Los pasos de Arcadia
      I
Cada árbol, cada pájaro, cada pez, 
cada liana o lirio en la estela del barco, 
cada insecto alumbrado por el sol de la piedra, 
cada nube que transigía con un cielo distinto, 
cada luz pasajera en el prisma de las horas, 
o el clima de llegada o de ida, 
la fractura de humedad en la vereda 
antes de tocar el agua 
y decir que era la misma siempre 
aunque era otra la mano 
porque el tiempo fue un rasgo de la piel 
y no la esfera donde ocurrió el paisaje: 
una parodia de la creación 
en la naturaleza de los nombres 
o a distancia un génesis irónico: 
yo lo hice pero no miré 
más allá de mi estrofa 
en la calzada del barrio, 
no vi el lugar del suceso; 
vi la utopía de una forma 
y el arte de fijarla donde no había nada.
Pero tuvo otro comienzo 
la franja de tierra entre mar y laguna. 
Arcadia se hizo historia, 
esa cronología de la mente 
bajo el techo de palmas 
reflejado en los ojos del testigo 
que iba podando el mar en aras del futuro 
a una orilla de la lancha concreta, 
porque hubo otra camino al pueblo, 
la barca primigenia en los surcos de otro siglo, 
el viaje premeditado a la altura del mito, 
paganos en cada esquina del mapamundi 
y un dios aquí, engarrotado, 
porque la escena, el rapto de la ola, 
se repetía sin que él dispusiera 
del orden de sus actos. 
Fue mejor no creerlo, 
no tuvo divinidad ese lodo 
que llegó a los tobillos 
como la materia irreal de otra costa 
y azotó con un lengüetazo pardo 
la toalla blanca que consumía el resplandor 
en la sombra de sus pliegues 
mientras a lo lejos, en un promontorio, 
tres garzas castigaban el silencio 
con los picos abiertos como pinzas 
salidas del plumaje revuelto. 
Lo dijo el pescador: 
aquí vienen a comer, lo demás es mentira. 
Arcadia se hizo hambre 
en la boca del testigo, luego teología: 
el hartazgo volcado hacia el espíritu 
que buscaba un refugio 
y lo habitó sin dejar huella de su entrada. 

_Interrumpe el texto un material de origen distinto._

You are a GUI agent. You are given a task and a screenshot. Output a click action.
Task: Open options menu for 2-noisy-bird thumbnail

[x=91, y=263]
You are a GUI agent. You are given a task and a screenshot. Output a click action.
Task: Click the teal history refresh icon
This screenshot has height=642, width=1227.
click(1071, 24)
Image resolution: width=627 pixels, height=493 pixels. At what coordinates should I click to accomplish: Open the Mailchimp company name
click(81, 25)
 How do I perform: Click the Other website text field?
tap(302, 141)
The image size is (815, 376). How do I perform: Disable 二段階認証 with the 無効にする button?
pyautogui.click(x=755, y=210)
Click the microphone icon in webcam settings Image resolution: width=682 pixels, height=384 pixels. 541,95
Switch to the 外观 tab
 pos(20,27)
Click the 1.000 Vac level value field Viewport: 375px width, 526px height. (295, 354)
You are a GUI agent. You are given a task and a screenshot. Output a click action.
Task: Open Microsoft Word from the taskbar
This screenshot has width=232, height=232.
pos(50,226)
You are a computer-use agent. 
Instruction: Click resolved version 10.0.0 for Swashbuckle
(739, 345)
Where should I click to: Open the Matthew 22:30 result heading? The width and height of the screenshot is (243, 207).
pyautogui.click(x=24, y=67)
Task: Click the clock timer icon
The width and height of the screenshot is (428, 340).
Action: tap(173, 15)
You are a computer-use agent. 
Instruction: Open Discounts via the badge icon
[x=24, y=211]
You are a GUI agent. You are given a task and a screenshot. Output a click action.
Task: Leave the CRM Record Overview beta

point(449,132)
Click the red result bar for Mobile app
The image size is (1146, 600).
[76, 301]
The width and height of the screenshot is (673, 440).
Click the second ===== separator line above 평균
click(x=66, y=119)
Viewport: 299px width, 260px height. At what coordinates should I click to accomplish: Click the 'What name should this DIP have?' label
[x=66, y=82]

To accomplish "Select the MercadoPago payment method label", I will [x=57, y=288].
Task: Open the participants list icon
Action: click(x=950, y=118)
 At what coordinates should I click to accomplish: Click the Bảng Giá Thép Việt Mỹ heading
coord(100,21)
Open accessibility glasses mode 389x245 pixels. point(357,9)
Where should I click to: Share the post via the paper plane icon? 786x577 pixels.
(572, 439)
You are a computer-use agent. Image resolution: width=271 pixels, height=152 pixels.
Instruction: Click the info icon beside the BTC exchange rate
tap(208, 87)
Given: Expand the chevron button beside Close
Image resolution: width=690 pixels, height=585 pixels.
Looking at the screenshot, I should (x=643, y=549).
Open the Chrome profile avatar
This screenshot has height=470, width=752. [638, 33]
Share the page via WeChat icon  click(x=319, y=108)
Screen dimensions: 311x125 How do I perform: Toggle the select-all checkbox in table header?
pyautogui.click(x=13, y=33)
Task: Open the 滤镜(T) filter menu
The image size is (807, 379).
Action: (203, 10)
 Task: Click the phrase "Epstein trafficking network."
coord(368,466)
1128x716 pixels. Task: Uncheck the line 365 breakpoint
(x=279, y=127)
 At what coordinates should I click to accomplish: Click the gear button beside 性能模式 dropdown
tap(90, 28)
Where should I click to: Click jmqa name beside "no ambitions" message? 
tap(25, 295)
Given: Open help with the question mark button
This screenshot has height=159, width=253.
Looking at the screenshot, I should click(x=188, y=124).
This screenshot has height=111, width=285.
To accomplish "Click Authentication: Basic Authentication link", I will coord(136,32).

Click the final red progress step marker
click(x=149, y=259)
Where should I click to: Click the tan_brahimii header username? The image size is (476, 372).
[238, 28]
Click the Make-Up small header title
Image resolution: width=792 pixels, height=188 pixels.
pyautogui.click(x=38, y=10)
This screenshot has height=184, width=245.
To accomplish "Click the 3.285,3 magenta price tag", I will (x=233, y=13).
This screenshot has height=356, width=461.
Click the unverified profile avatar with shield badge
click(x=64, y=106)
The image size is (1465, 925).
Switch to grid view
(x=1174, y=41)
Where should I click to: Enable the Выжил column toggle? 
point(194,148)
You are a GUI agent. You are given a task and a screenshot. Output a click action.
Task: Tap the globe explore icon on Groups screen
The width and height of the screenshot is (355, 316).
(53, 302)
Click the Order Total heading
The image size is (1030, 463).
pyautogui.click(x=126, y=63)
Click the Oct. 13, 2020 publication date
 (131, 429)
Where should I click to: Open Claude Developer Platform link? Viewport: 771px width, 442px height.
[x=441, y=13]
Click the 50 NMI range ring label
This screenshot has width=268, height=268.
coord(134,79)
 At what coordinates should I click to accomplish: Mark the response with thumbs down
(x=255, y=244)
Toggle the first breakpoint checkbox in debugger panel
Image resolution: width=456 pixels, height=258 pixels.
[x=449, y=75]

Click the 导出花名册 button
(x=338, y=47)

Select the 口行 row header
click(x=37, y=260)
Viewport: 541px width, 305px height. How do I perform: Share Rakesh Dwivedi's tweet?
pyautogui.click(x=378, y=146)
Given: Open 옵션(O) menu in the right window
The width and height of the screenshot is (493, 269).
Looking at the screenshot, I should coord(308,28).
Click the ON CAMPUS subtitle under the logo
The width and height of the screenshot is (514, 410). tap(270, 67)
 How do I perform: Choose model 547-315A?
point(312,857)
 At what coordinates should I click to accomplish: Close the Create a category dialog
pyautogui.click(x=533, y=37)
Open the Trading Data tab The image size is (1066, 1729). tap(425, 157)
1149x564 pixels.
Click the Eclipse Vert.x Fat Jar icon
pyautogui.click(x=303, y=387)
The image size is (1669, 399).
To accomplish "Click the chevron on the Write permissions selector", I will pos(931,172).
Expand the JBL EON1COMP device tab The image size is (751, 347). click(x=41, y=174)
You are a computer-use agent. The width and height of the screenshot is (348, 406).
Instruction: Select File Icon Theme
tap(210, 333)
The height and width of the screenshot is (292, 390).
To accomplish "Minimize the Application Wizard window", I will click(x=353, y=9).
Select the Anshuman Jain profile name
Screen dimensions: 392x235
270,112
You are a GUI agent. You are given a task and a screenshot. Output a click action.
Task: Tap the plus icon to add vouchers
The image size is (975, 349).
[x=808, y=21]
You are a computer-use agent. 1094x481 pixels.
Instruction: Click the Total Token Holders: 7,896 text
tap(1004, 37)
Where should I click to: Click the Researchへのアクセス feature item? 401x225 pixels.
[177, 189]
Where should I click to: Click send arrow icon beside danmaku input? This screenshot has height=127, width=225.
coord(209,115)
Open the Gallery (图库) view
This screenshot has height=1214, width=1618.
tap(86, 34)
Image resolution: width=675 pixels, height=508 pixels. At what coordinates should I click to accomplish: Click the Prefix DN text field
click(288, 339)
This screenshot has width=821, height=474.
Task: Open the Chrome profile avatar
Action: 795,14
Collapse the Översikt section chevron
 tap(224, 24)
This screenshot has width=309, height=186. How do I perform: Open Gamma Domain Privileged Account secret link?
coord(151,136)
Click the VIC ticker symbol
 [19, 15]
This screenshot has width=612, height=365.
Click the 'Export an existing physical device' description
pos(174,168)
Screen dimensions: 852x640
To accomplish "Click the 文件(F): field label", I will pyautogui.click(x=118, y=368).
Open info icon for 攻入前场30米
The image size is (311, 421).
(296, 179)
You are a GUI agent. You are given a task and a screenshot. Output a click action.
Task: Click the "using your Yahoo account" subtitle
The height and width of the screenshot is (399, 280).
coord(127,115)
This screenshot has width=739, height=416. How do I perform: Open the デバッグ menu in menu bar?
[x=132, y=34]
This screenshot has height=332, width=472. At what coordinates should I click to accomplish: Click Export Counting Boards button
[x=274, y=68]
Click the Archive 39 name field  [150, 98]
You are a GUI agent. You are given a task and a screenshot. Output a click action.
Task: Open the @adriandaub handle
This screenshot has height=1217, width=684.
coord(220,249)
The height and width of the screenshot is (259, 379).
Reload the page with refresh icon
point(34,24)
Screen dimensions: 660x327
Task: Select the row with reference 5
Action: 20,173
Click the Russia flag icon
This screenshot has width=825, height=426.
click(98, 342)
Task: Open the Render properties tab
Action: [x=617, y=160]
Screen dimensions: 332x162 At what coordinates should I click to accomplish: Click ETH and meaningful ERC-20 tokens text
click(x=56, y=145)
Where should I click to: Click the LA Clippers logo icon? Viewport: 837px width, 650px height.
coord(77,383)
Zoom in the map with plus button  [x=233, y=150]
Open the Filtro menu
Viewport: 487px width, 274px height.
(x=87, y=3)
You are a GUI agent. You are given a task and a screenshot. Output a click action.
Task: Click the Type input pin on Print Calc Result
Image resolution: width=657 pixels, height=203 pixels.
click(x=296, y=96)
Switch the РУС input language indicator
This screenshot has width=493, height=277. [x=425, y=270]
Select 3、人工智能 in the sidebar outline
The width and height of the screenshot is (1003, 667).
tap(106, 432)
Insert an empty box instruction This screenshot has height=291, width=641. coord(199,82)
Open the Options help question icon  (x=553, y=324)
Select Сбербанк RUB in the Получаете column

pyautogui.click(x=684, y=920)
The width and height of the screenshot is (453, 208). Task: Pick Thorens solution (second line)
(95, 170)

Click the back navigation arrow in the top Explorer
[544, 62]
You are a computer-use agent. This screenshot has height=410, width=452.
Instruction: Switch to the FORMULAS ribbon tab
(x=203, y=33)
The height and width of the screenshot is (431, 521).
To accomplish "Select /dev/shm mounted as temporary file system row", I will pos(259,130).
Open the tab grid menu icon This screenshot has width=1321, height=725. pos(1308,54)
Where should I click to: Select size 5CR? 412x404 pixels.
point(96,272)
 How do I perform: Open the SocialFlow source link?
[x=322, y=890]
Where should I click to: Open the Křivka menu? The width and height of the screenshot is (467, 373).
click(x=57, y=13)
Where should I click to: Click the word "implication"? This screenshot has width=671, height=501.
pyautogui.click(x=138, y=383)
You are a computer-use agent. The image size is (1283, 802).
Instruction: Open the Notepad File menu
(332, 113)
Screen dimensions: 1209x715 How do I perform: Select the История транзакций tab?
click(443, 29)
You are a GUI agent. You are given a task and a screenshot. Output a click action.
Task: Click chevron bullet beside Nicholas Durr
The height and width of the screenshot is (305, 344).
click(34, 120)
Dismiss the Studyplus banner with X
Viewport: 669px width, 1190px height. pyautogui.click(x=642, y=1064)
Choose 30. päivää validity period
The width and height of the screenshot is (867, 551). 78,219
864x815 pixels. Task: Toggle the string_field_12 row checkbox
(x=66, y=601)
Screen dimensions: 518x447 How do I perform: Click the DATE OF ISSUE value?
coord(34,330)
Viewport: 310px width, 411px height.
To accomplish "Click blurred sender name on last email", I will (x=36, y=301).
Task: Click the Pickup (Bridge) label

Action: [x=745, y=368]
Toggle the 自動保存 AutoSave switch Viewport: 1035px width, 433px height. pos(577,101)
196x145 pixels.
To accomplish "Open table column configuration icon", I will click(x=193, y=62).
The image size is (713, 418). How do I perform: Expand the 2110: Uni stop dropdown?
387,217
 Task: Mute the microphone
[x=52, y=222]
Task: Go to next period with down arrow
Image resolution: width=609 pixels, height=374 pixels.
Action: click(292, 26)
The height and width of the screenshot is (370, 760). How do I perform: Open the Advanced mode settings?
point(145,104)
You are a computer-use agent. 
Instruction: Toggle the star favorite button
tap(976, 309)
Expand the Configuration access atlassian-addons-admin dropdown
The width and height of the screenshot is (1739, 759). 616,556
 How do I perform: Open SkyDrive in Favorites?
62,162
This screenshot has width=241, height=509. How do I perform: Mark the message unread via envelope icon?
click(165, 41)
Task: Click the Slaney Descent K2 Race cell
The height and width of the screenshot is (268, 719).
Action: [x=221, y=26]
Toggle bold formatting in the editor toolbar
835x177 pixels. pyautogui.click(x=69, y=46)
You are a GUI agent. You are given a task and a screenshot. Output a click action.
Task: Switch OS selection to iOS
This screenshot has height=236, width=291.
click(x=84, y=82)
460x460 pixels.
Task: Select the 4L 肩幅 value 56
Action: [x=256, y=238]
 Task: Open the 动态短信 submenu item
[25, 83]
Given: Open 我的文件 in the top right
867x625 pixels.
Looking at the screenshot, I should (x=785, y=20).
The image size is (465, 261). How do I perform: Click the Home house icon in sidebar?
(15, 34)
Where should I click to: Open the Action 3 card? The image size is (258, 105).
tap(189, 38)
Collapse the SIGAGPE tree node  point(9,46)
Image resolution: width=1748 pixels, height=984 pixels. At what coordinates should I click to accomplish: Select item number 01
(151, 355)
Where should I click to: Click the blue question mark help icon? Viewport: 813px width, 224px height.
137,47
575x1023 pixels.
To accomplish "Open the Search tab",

Hubo casas con umbrales más densos 
tierra adentro 
que en el litoral de la playa 
donde la pila de estacas 
fue perdiendo su figura 
a cambio de rozar la intemperie. 
El día y la noche 
en esos muros descarapelados 
por la sal del aire que hendía huecos, 
el cangrejo roto bajo la pata de la silla 
o la cucaracha cavando una gruta 
para despojarse de la armadura de arena, 
depredaron la encarnación de otra vida 
que quiso transcurrir 
sin los detalles que la gastaban. 
Y la mano en el sitio del agua todavía 
era una Arcadia del tacto, 
la leyenda de los dedos al filo de la tarde 
que hice yo cuando tenía sentido 
resucitar a un costado del signo muerto 
para que hubiera desenlace 
y no sólo esta señal del mundo 
que convive con su retrato 
porque hubo un testigo 
del lugar a la vista 
y su voz aún narra.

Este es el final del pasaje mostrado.